- [Supplied material]:
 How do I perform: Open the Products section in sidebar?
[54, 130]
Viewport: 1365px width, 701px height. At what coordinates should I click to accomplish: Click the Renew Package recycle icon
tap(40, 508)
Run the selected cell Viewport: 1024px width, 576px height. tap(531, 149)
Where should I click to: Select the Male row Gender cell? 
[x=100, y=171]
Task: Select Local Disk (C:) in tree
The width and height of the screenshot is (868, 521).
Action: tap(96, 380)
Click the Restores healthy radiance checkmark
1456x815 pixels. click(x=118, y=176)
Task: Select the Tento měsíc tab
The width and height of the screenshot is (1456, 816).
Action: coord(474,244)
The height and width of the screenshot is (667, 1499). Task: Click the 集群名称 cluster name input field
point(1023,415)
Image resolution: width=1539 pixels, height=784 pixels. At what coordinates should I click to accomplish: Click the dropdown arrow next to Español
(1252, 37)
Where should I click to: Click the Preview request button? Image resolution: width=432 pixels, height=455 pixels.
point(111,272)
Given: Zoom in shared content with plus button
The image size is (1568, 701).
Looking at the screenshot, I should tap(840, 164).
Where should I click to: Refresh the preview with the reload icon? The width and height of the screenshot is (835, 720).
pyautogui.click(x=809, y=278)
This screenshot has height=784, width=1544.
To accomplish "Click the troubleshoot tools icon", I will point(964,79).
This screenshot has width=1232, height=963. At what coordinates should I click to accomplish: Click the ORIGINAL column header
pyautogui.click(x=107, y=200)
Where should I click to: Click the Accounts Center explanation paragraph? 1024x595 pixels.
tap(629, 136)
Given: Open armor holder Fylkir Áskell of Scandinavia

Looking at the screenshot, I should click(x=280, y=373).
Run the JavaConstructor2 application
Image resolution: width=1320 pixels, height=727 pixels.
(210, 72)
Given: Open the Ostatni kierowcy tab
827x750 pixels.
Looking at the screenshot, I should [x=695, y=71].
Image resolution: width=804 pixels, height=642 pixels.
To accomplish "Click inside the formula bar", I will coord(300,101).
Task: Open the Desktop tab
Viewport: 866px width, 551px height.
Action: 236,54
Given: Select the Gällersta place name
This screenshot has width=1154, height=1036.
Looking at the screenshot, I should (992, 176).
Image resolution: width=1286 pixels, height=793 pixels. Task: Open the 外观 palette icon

- [Action item]: In the records above, how many lines contain the word "will"? State only the number.

- [Problem solution]: 2